LINCOLN — A car borrowed from a friend of a friend led to a University of Nebraska-Lincoln faculty member being detained for nearly two weeks after chaperoning a study abroad trip to China, UNL authorities said Tuesday.
Weixing Li returned to the United States on Saturday, 11 days after he was supposed to have met his vacationing wife and child in Alaska. He is not granting interviews about his experience and told his story to UNL communications officials Monday.
Li, a China native who is an assistant professor of practice in management in UNL's College of Business Administration, finished a study-abroad trip to China with 17 students and a graduate assistant on June 2.
Seven of the students then left China, while Li helped 10 others get settled into three- to four-week internships at businesses in Beijing and Shanghai.
Before his scheduled June 12 return to the U.S., he borrowed a car to visit and clean his father's grave in Tangyin, a town in the Henan Province. He had promised his mother that he would complete the ritual performed by sons in China. He set off on the 350-mile trip from Beijing to Tangyin on June 6.
Things went awry when he stopped at a routine police checkpoint about 15 miles outside of Tangyin. Police found a medical kit in the car trunk that contained pharmaceuticals for which Li did not have a required license.
After much discussion, the authorities took Li to a facility about 90 minutes away. They took his watch, passport, personal papers and cellphone, and he was fingerprinted.
Li said he was not mistreated, but it was clear he could not leave.
“I was not free,” he said in an interview with UNL communications. “I cannot just walk out.”
Li said he was always watched. He was allowed to call his sister three times and his wife twice, but he had to follow a script approved by authorities. He was not allowed to tell his family that he had been detained because authorities said his family might interfere in the investigation. Neither was his name placed on an official detention or arrest list, which would have helped his family learn of his whereabouts.
After authorities learned the car's owner had the documentation that allowed him to legally transport the medical supplies, the authorities focused on Li's background. Eventually, they simply released him.
“They told me my story checked out and I could go,” Li said.
Li said he never was arrested, but remained in police custody from about 6 p.m. June 6 until 9 a.m. June 20. After being released, he continued his journey to sweep his father's grave and returned to Beijing.
Li said he never feared that he would not be released. “I know I am not a bad guy,” he said, adding that he believed the incident was complicated by the fact that it took place in a rural area where the laws are followed only vaguely and communications are difficult.
However, he did worry about his family and his students, who probably were trying to contact him.
Li has led study-abroad trips to China for about five years. He has lived in the United States for 12 years and holds a “green card” as a permanent resident. He visits China twice a year.
He stressed that his students were never under any threat or danger.
“They may have been worried about me, but their safety was not in danger,” he said.
“What happened to me had nothing to do with UNL or the study-abroad program.”
David Wilson, UNL's senior international officer, said the university community is relieved by Li's safe return.
“We remain committed to study abroad, China and faculty and student safety,” he said.
“There are few better tools than study abroad to help students understand the world and its people in all of their variety.”
UNL officials stressed that Li's study-abroad duties had ended before the incident, but that the university is always reviewing ways to improve study abroad and ensure student safety.
The 10 students who remained in China for internships could have stayed as long as July 2, though all chose to accept UNL's offer of assistance to depart earlier than they had planned.
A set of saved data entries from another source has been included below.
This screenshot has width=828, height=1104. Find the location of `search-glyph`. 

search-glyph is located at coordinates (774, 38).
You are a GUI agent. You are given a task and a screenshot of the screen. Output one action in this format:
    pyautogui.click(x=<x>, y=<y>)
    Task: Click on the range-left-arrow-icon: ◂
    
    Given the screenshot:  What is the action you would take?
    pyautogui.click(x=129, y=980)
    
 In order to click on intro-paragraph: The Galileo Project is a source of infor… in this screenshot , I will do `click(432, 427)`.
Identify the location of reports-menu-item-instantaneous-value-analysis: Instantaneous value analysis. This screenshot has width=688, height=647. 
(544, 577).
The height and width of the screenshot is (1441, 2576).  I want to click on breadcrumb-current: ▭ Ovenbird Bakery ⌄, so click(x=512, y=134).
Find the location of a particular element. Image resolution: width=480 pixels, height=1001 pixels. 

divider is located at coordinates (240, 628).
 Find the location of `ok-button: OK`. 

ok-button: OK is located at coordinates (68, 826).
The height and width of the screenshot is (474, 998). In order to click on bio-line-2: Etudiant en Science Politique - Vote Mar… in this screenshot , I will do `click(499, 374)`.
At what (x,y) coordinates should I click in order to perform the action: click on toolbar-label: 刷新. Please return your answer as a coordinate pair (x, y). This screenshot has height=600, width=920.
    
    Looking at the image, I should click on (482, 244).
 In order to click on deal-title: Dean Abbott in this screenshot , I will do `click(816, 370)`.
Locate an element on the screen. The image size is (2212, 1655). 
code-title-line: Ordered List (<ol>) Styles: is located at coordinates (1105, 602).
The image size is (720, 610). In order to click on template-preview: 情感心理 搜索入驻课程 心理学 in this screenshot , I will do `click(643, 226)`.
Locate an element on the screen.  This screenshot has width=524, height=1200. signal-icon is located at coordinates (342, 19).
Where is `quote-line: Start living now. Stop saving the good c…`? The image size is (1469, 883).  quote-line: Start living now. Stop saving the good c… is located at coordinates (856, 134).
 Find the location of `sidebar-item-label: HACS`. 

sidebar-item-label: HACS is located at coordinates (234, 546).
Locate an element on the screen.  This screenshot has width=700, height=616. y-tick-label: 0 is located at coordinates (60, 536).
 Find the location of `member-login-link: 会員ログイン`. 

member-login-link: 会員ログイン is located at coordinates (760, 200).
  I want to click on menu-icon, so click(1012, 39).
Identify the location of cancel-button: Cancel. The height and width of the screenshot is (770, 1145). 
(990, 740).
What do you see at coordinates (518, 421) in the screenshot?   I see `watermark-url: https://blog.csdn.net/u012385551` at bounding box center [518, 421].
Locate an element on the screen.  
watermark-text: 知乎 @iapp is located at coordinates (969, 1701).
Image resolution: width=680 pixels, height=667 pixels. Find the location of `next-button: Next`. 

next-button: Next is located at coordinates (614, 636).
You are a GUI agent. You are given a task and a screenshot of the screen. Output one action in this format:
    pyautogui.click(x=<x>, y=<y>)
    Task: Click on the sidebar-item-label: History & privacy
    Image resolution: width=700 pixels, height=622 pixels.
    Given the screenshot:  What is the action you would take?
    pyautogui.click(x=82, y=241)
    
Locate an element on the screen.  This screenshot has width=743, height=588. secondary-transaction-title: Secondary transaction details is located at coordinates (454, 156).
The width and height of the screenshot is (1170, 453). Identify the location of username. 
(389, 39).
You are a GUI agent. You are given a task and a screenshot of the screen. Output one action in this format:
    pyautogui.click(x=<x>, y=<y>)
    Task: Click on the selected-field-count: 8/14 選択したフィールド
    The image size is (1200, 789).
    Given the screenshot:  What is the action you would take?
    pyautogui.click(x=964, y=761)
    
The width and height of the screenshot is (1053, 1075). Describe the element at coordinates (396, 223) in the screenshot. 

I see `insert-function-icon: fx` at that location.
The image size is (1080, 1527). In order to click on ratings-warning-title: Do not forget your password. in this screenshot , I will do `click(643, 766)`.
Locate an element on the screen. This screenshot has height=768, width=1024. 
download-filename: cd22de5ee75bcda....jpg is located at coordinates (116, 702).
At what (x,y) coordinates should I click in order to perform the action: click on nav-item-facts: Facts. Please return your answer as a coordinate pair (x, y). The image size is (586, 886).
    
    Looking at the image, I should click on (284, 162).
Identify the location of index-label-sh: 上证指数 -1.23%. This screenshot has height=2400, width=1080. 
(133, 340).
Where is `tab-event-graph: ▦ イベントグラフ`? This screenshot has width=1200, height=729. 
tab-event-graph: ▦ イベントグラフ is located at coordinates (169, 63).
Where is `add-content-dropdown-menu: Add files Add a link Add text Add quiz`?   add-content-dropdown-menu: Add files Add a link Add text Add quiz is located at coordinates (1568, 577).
Students who have taken Li's class or traveled with him on past study-abroad trips said he was the last person they would expect to be detained by authorities. He is an experienced and confident traveler, they said, one who believes it's critical for business students to gain international experience.
Nate Myers of Grand Island, who graduated in May with a bachelor's degree in international business, accounting and finance, has taken several classes with Li and traveled with him to China in the summer of 2010.
Myers now works in the finance department of CNH Global, which manufactures combines in Grand Island. He described Li as a tireless advocate for students, working with Nebraska companies to establish ties in China and pushing companies in both Nebraska and China to create internships for students.
During the study-abroad trip, Li was adamant that his students immerse themselves in Chinese culture, insisting that they eat local cuisine, for example, instead of stopping at McDonald's or KFC. In a “parachuting” exercise, he dropped pairs of students at a location away from campus and required them to fend for themselves and find their way back to campus without resorting to a taxi.
Students don't always like his methods at first, but later they are thankful that he pushed them, Myers said.
“He is very well-versed in traveling,” said Scott Nelson, a pre-law and marketing student who took Li's strategic marketing class. Nelson said he was stunned to read that Li had been detained in China. “There's nothing about him or anything I know about him that would lead me to think he would get in trouble with authorities.”